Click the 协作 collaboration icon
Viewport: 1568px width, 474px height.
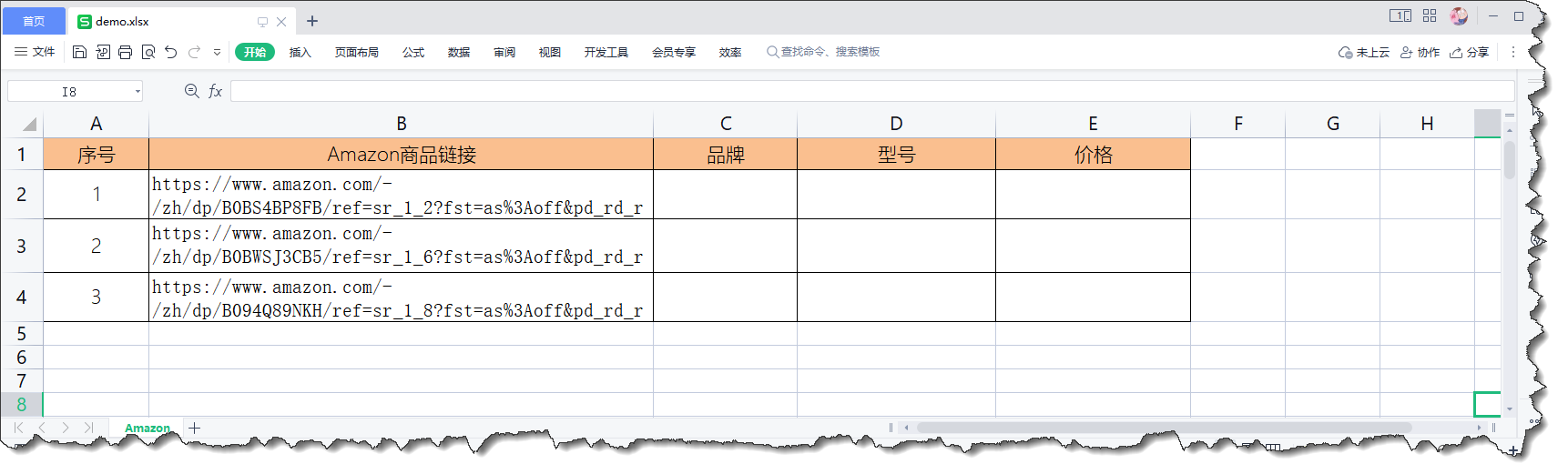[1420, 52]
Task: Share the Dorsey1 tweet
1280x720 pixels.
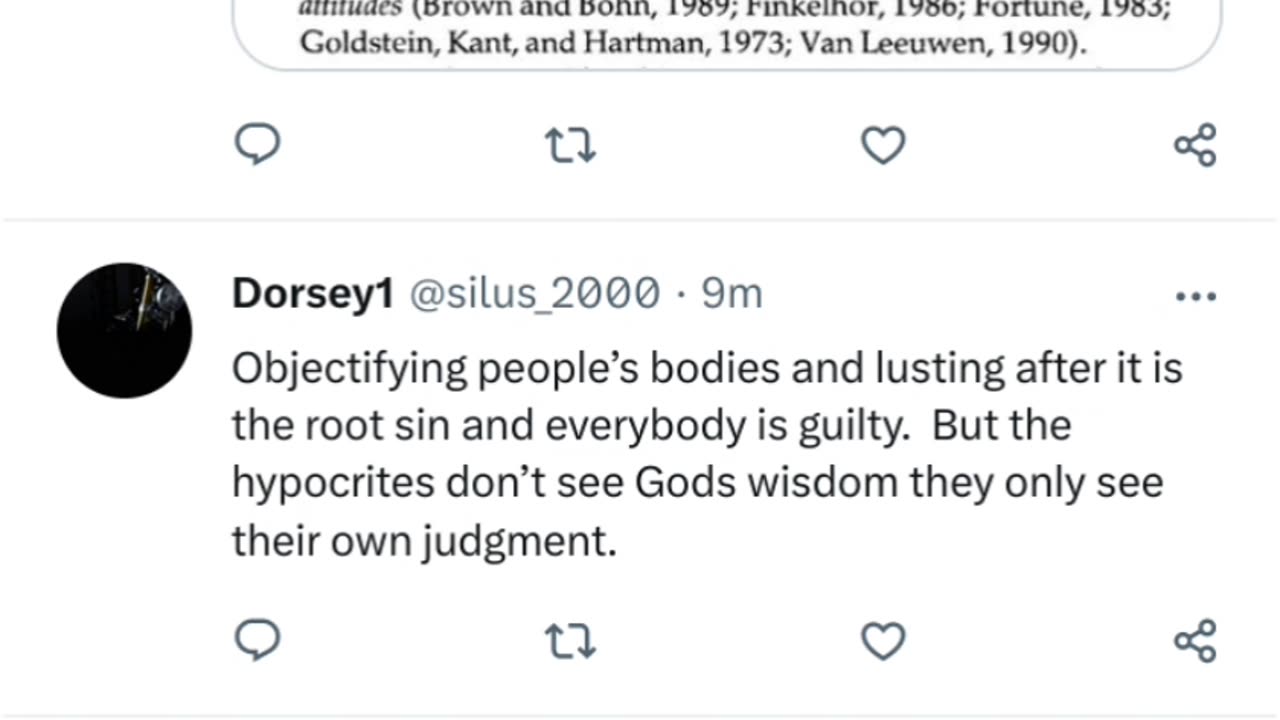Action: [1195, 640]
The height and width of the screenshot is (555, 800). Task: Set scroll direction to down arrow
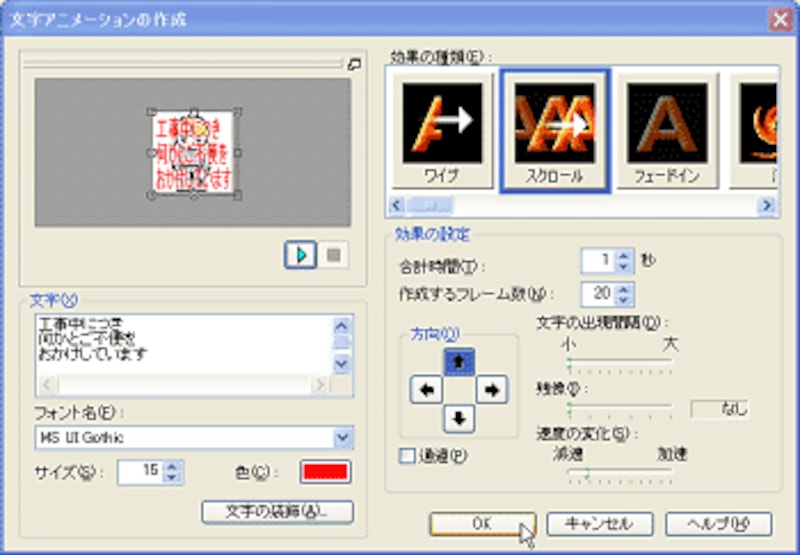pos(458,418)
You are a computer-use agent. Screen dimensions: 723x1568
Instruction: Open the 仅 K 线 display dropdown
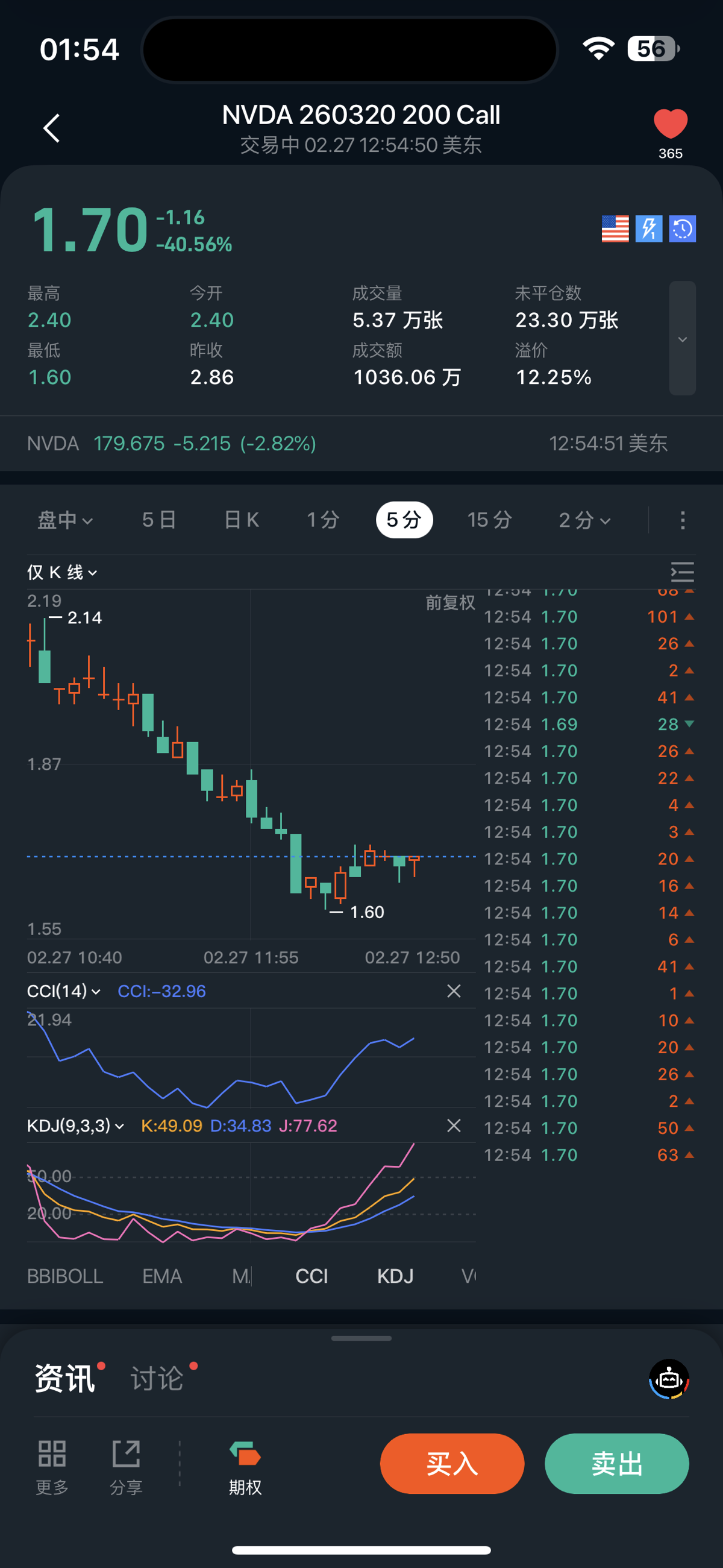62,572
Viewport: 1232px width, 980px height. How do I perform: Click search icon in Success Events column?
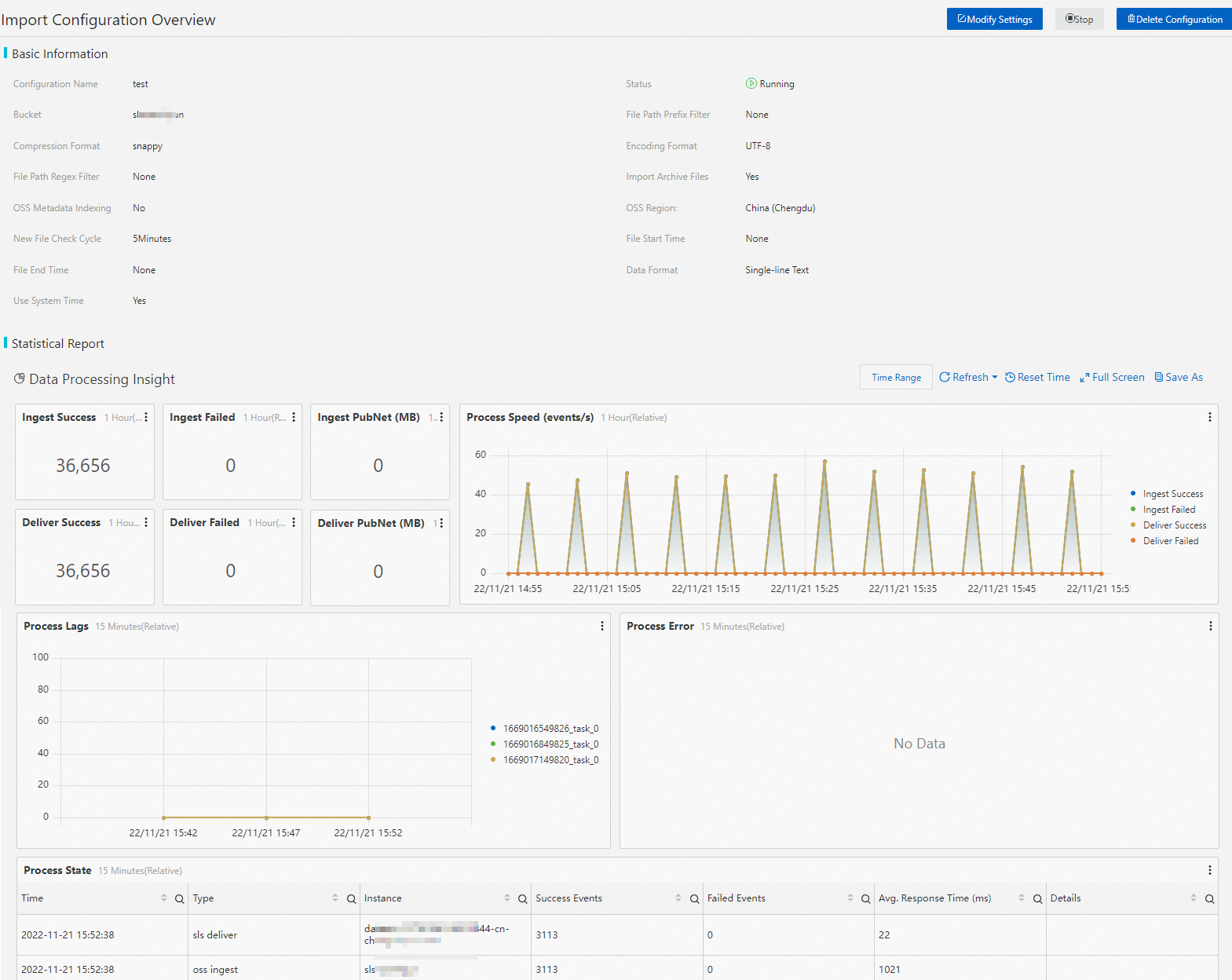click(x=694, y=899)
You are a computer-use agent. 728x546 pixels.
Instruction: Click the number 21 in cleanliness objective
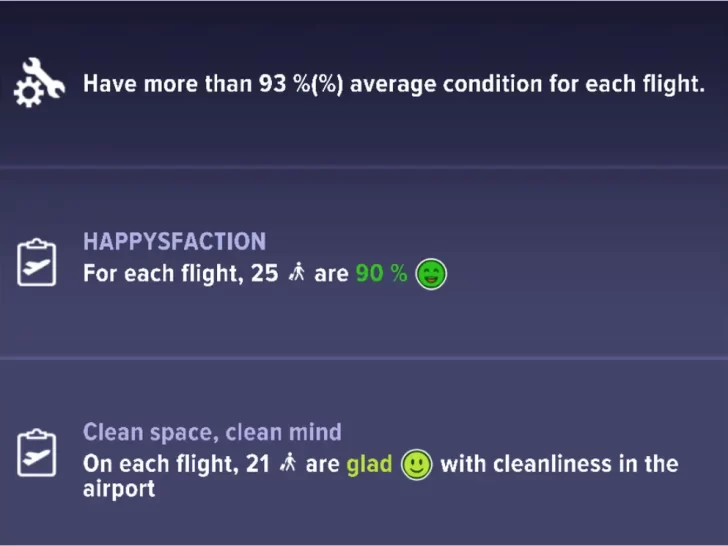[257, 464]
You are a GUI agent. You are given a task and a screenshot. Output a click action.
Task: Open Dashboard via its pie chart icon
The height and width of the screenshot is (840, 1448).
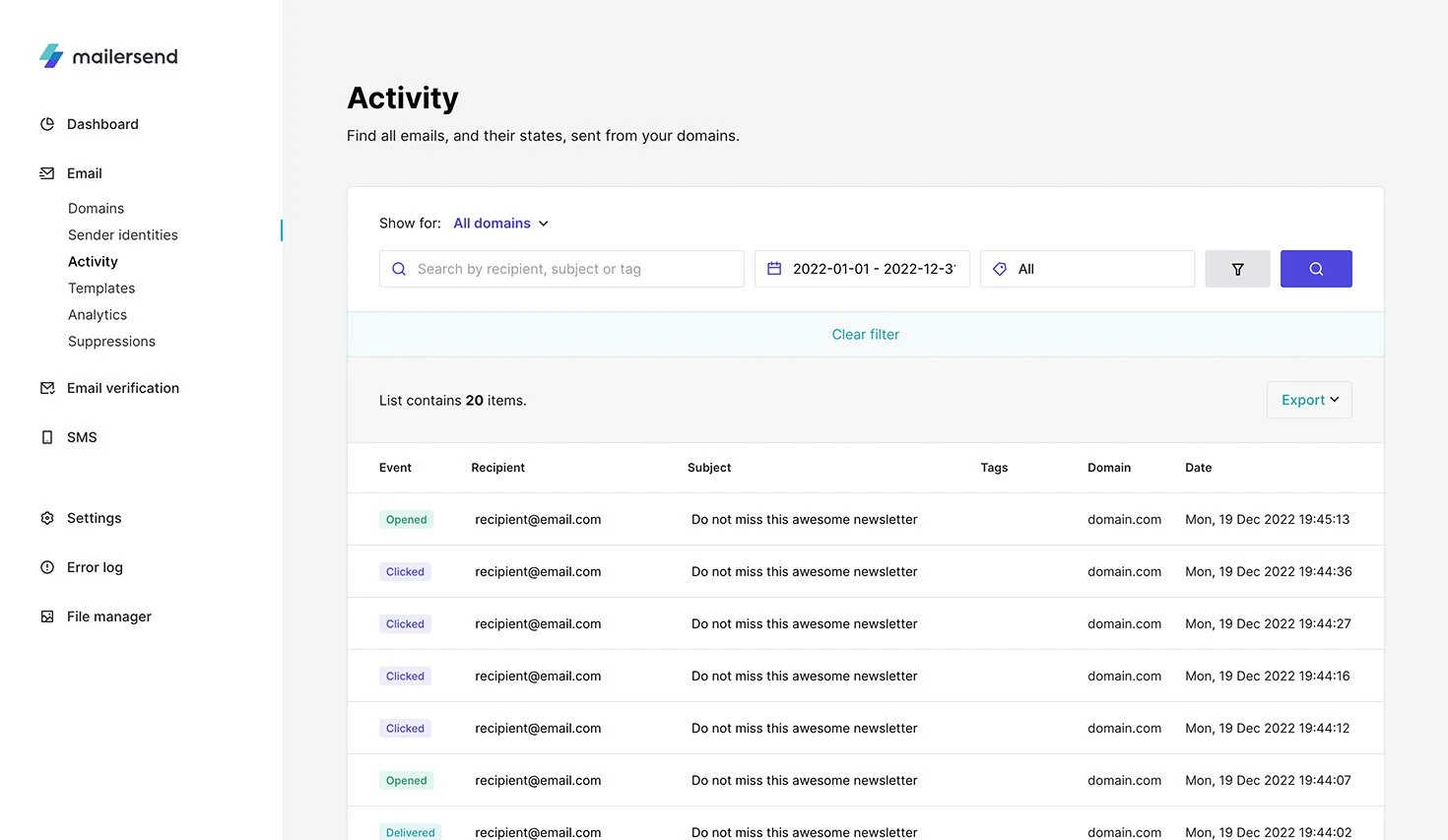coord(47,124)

----

Instruction: Can you render every one of the rows above as a Markdown table with the columns Line and Text, numbering each line in order, skipping blank lines, and leaving the pictures out?

The completed task:
| Line | Text |
|---|---|
| 1 | Click the 协作 collaboration icon |
| 2 | Viewport: 1568px width, 474px height. |
| 3 | [1420, 52] |
| 4 | Task: Share the Dorsey1 tweet |
| 5 | 1280x720 pixels. |
| 6 | Action: [1195, 640] |
| 7 | The height and width of the screenshot is (555, 800). Task: Set scroll direction to down arrow |
| 8 | pos(458,418) |
| 9 | You are a computer-use agent. Screen dimensions: 723x1568 |
| 10 | Instruction: Open the 仅 K 线 display dropdown |
| 11 | 62,572 |
| 12 | Viewport: 1232px width, 980px height. How do I perform: Click search icon in Success Events column? |
| 13 | click(x=694, y=899) |
| 14 | You are a computer-use agent. 728x546 pixels. |
| 15 | Instruction: Click the number 21 in cleanliness objective |
| 16 | [257, 464] |
| 17 | You are a GUI agent. You are given a task and a screenshot. Output a click action. |
| 18 | Task: Open Dashboard via its pie chart icon |
| 19 | The height and width of the screenshot is (840, 1448). |
| 20 | coord(47,124) |